Police armed with teargas, batons and water cannons fought running battles with hundreds of demonstrators demanding a new constitution on Saturday, in scenes reminiscent of repression under former President Daniel arap Moi's 24-year rule.
"Batons and tear gas, history teaches us, are sure signs of the dictatorship that the country painfully went through," wrote the Sunday Standard in an editorial.
"The events of yesterday have suddenly thrust the country back into darkness and eroded all the gains made since 2002."
But Lands and Settlement Minister Amos Kimunya, a key ally of Kibaki's, said police exercised restraint and dismissed the demonstrators as "misguided people seeking cheap publicity".
"It would have been brutal but the police handled the situation well, unlike in the last government," he told Reuters.
Kibaki - hailed with euphoria on his inauguration 18 months ago at Uhuru Park, the venue of Saturday's clashes - crushed Moi's chosen heir at polls on promises to reform a constitution critics say created a "Big Man" president under Moi's rule.

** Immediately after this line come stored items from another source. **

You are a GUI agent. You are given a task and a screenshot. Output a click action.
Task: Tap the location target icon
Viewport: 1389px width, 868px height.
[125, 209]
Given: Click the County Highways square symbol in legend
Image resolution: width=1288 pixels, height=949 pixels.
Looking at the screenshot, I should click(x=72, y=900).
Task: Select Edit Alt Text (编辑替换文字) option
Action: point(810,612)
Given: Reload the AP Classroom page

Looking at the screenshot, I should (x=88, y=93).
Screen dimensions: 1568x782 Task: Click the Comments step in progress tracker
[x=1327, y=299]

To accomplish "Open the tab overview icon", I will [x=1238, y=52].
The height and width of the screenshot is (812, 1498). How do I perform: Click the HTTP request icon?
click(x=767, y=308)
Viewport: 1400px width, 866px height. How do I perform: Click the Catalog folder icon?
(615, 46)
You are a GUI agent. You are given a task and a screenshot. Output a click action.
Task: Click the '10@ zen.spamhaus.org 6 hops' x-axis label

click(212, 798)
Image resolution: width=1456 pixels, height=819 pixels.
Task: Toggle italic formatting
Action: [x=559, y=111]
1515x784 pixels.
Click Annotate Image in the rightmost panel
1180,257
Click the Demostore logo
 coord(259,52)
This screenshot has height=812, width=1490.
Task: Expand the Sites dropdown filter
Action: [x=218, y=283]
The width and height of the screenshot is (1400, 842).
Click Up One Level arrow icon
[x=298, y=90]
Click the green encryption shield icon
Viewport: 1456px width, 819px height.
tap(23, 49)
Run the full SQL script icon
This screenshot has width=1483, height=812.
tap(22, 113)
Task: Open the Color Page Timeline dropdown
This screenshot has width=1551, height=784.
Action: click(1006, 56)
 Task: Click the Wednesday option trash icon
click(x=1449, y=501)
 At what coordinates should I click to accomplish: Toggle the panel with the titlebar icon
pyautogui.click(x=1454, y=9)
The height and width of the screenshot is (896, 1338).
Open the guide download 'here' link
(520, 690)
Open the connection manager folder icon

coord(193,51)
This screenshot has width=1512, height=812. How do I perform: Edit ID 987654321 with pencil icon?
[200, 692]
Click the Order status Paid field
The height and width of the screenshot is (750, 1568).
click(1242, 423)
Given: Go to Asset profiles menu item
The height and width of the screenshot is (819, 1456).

"I hope the events of yesterday will sober up everyone and everybody and galvanise us to arrest the situation," Professor Idha Salim, a political analyst and the vice-chairman of a constitutional review commission, told Reuters. "We should not let things slide any further."
Kibaki's decision to delay the enactment of the new constitution, which aims to trim the president's huge powers and promote democracy, has prompted bitter cabinet wrangling.